In the broader sense of the argument one can say that PNG falls under the category of resource curse countries where there is an inverse relationship between our richly endowed natural resources and the country’s poor economic growth.
However, I believe the resource curse thesis and Dutch disease as a major causal factor, does not entirely explain the PNG context. For instance, resource conflicts are not necessary conflicts concerning distribution of resource rents but also around issues of land which has a lot of cosmological significance to the indigenous people. This can be seen in the Ok Tedi and Bougainville mines where the environmental degradation caused by mining activities were factors that significantly contributed to the conflicts and not necessarily the distribution of resource rents as one of the prime factors attributed by resource curse scholars and researchers.
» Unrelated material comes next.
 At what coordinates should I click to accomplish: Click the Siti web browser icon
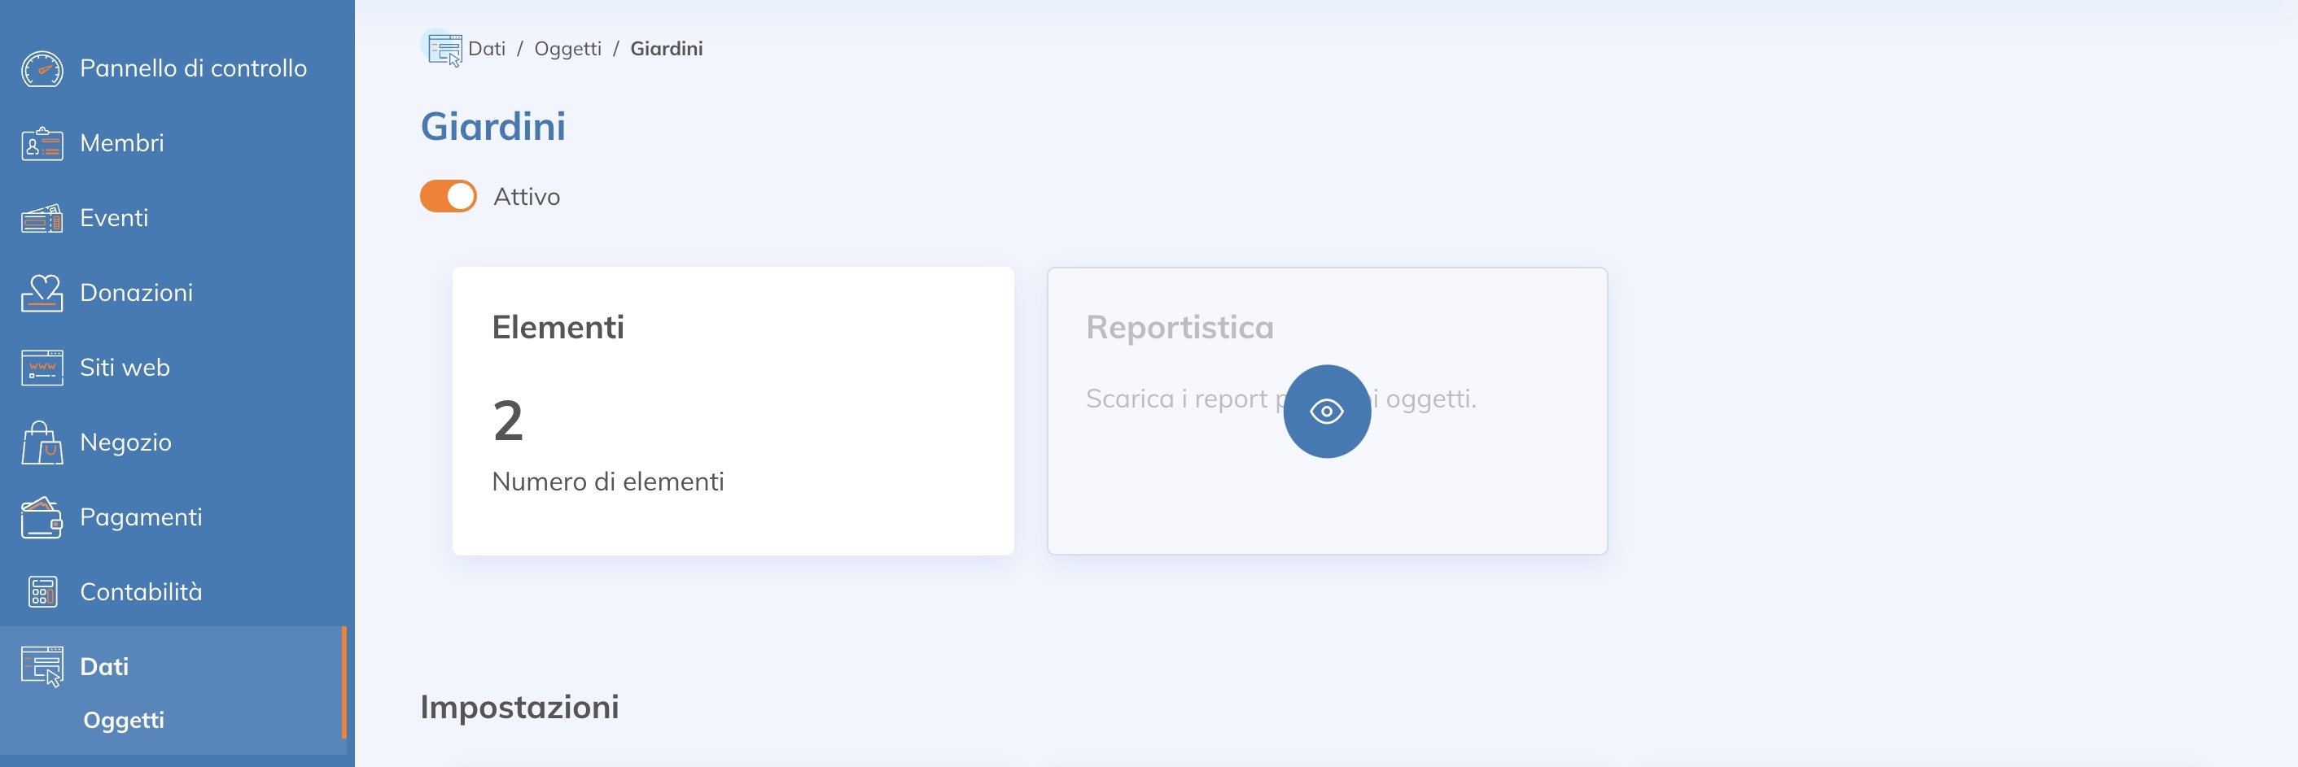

Anyways, I hope further discussions by other interested contributors will enlighten me more in this area.
Thanks T and Solo, certainly enlightening for me. Never heard of this disease before. Guess that’s what they said about AIDS until it actually hit us…
I’m not an economist, but what do you guys make of the Trust that all the PNG LNG money will be going into?
Thanks Manu, T did a very good explanation of the Dutch disease.
The Dutch disease phenomenon is when a country concentrates heavily in the resource sectors (e.g. mining) during a period of resource boom and neglects other vitally important sectors such as manufacturing and agriculture – the backbone of the PNG economy. The revenues from natural resource exports damages a nation’s productive economic sectors by causing an increase of the real exchange rate and thus making tradable sectors, notably agriculture and manufacturing, less competitive in the world markets.
One can see certain characteristics of the Dutch disease taking foothold in our economy particularly when our government is not providing an enabling environment for our manufacturing industry to flourish. The industries face innumerable challenges ranging from inaccessible roads in transporting goods to high electricity costs and security issues. What has the govt done to cushion these catastrophic conditions faced by the manufacturing industry? NOTHING!
We should by now be processing our raw commodities, minerals, vegetables, and cash crops into end products or processed manufactured commodities for export. Why are we still exporting our minerals and other products to be processed offshore and importing our own resources as manufactured end products?
I still don’t understand if our government has any VISION and priority at all…
[…] first time I ever heard the term ‘Dutch Disease‘ was from Tavuvur’s enlightening post on the matter. The idea essentially being that when mining and petroleum industries are in boom, […]
Does More Mean Less? « the Masalai blog said this on February 6, 2009 at 2:19 PM |
I for one have never heard of the Dutch Disease but been aware of it now i really think that the government should by all means avoid it.why can’t the government just investment more in the already existing industries rather than start a new one.
That’s a fair point Jacquie. I think the Government has found itself in a hard place in boosting the economy but simultaneously ensuring that its initiative do not endanger the PNG industries. Currently, at the rate we’re going, we may just find ourselves up a creek without any paddles.